夜空に輝く満月を見つめながら、僕はリオにどこから話せばいいか迷っていた……。
「僕達が旅だったのは………」
僕とクリームが旅立つ前まで、クリームが住んでいた森に僕も住んでいた。
そこには、沢山の動物がいて、沢山の精霊が住んでいた。
確かに、精霊族が地上界に居る事は珍しい事だったけれど、そこの精霊族はみんな精霊界から逃げてきた人達ばかりだった。
子供の僕らには理由は話さなかったけれど、ただ一つ教えて貰った事は、精霊王のやり方について行けなかったらしい。
皆口々にしていたのは「何故、王はたった一人の息子を殺したのか」と言う事だった。
その一人息子は次期王として相応しく、とても良い精霊だったと聞いた。
――幼い僕達は、森の長老に育てられた。
森の中で遊んだりもしたけれど、人間社会についての勉強だって教えて貰ったし、文字の読み書きだって叩き込まれたし、魔法の使い方も教えて貰った。

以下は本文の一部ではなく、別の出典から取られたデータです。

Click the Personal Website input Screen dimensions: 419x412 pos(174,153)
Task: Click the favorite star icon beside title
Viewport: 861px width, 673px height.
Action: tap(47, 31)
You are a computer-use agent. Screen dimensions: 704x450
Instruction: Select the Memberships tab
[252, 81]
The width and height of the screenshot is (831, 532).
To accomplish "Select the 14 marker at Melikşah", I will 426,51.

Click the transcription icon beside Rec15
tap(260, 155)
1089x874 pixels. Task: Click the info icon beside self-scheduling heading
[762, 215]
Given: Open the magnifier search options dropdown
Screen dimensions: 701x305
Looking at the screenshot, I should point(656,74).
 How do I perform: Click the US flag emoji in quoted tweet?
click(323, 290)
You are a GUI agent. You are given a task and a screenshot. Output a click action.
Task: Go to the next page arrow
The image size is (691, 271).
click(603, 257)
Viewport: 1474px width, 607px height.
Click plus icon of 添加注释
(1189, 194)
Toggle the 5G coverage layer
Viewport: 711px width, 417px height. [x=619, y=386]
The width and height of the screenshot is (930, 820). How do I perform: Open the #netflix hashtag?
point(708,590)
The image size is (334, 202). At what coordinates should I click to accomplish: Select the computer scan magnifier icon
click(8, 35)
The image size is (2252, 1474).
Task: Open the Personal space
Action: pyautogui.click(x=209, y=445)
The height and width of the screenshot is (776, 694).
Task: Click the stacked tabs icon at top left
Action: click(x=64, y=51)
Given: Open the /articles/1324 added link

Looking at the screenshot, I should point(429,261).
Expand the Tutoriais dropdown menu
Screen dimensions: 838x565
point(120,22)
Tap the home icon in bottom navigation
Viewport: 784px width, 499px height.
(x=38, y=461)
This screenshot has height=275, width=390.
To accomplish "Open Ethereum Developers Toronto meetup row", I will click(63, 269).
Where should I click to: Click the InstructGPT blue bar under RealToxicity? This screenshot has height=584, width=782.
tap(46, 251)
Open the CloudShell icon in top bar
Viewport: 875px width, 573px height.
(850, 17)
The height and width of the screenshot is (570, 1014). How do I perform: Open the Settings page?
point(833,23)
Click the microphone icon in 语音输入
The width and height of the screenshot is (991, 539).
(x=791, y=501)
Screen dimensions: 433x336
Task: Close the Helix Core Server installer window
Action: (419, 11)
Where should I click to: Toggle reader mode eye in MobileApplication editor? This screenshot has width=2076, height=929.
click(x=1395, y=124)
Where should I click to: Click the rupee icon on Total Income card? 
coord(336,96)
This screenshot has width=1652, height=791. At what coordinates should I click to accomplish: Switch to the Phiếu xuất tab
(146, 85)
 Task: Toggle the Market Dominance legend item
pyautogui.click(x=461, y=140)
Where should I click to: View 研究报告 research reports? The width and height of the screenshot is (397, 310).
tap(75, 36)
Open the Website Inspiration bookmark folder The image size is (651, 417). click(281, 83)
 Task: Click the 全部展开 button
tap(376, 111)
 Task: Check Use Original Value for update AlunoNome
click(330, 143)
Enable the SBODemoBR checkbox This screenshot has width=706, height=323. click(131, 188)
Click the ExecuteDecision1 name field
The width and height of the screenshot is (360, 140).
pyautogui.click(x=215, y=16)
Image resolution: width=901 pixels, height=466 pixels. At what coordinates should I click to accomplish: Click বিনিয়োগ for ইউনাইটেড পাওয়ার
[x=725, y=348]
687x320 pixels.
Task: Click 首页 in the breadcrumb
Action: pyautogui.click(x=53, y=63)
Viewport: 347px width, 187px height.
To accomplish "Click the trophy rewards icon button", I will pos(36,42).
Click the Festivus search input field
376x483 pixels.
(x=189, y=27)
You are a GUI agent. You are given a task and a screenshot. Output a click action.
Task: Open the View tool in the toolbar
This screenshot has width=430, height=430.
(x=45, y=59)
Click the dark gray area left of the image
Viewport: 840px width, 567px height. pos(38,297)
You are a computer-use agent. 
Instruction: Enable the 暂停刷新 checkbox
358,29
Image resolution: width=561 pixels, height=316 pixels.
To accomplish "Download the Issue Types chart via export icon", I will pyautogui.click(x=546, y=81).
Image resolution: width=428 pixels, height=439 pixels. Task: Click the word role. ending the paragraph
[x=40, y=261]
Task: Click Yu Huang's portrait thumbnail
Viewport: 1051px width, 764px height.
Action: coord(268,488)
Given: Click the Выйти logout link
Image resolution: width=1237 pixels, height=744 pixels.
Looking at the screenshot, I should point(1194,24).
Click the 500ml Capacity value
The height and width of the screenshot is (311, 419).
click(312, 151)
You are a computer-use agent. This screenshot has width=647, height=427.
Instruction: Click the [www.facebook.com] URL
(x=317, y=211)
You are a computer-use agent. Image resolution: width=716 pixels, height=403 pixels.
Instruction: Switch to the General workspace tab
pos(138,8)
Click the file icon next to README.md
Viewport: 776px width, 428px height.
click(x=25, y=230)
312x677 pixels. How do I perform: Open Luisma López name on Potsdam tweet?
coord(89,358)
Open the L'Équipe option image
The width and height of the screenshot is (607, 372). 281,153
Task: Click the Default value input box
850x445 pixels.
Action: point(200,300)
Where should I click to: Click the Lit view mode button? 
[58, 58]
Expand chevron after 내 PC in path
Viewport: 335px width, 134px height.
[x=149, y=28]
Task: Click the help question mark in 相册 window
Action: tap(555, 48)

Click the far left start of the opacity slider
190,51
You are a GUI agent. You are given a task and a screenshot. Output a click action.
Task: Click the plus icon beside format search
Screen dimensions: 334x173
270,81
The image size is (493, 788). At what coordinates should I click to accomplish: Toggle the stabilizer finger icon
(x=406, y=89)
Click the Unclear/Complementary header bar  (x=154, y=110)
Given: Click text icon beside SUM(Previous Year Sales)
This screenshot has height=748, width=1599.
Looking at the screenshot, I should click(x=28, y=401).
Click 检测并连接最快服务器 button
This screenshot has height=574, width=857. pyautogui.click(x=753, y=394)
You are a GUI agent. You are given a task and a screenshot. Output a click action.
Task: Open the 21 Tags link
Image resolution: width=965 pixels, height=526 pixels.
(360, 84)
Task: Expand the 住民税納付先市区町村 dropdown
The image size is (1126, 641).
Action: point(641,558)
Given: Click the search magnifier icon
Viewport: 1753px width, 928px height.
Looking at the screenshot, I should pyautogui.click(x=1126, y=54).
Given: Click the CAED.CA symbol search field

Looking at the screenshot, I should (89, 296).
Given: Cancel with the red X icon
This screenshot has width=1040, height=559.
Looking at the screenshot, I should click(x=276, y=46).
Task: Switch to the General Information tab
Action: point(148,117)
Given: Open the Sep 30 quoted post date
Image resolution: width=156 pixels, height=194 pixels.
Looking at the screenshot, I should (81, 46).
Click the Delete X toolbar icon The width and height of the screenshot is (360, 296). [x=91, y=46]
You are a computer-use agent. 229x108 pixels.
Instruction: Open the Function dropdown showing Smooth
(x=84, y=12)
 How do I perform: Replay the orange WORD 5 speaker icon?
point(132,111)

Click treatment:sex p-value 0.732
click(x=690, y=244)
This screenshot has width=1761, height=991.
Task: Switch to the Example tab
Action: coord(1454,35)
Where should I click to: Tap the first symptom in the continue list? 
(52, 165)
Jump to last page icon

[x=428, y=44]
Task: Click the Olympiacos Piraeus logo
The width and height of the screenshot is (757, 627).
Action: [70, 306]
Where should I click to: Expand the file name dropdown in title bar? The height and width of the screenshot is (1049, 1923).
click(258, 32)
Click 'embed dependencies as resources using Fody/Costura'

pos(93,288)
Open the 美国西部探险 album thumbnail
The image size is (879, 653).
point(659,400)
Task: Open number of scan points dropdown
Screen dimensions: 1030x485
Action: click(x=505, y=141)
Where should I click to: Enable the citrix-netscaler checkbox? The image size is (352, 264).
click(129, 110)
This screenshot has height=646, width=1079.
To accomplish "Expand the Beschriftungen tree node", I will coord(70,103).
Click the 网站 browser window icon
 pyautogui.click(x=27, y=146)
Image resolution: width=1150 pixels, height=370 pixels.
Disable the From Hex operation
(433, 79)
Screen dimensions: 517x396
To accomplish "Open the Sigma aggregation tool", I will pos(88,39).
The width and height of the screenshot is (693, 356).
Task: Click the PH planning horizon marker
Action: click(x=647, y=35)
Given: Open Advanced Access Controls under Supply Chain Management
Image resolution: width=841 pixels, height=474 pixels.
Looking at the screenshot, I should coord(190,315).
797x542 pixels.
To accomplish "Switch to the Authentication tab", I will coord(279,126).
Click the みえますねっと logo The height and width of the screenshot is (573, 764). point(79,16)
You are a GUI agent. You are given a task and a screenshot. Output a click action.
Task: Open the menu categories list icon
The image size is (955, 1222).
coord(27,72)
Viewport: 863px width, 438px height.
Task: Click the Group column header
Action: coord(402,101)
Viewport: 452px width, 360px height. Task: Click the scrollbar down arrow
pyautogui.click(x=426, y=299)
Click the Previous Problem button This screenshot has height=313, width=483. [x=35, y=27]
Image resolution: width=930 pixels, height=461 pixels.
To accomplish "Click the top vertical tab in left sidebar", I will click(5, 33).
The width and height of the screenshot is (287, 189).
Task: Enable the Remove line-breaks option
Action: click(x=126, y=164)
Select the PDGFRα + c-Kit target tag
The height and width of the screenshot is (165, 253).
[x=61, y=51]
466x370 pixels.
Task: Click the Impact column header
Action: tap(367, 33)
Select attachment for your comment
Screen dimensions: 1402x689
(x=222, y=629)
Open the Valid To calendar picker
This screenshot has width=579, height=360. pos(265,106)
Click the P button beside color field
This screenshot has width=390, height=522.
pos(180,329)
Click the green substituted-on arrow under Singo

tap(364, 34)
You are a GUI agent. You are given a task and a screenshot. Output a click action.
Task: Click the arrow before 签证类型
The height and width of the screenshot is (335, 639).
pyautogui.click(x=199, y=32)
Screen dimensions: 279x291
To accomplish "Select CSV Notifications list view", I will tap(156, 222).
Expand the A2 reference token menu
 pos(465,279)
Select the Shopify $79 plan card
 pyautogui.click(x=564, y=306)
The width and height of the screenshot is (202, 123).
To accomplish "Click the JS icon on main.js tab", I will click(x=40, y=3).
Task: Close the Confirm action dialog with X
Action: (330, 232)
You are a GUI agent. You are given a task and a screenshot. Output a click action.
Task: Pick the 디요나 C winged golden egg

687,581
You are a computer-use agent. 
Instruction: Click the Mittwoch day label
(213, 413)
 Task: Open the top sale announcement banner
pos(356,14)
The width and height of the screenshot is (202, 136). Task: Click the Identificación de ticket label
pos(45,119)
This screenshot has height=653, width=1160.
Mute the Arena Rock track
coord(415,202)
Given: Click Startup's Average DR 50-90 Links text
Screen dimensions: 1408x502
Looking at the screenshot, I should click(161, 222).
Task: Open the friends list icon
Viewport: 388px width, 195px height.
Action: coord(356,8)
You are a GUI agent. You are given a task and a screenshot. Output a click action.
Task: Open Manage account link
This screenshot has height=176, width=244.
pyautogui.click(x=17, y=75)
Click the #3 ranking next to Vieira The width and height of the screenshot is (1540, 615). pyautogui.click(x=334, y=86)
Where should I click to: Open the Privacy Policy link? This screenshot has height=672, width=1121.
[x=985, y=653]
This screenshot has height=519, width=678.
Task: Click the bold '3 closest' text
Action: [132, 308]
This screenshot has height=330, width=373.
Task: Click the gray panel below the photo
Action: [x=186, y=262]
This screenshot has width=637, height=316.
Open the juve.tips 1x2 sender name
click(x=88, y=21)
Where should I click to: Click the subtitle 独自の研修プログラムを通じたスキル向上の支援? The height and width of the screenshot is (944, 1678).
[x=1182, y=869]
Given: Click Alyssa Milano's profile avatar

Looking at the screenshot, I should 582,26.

僕とクリームは素質があったみたいで、魔法だって直ぐに使えるようになった。
モンスターを倒す事も多々あった。 何れ僕とクリームは外へと旅立つだろうと占いで出ていたから、大人が付きっきりで生き抜く術を教えてくれた。
――でも、その旅立ちは急に訪れた。
「クリーム、そしてトモカサ。お前たちは今この瞬間から旅立つんだ」
「え?」
「さぁボサッとしてる暇はない! 早く出発の準備をするんだ!!」
あの時、大人たちは凄く慌てていた……。
子供を抱えて逃げる親も沢山いて、僕達は急いで必要なモノだけを鞄に詰めると、長老の元へと連れて行かされた。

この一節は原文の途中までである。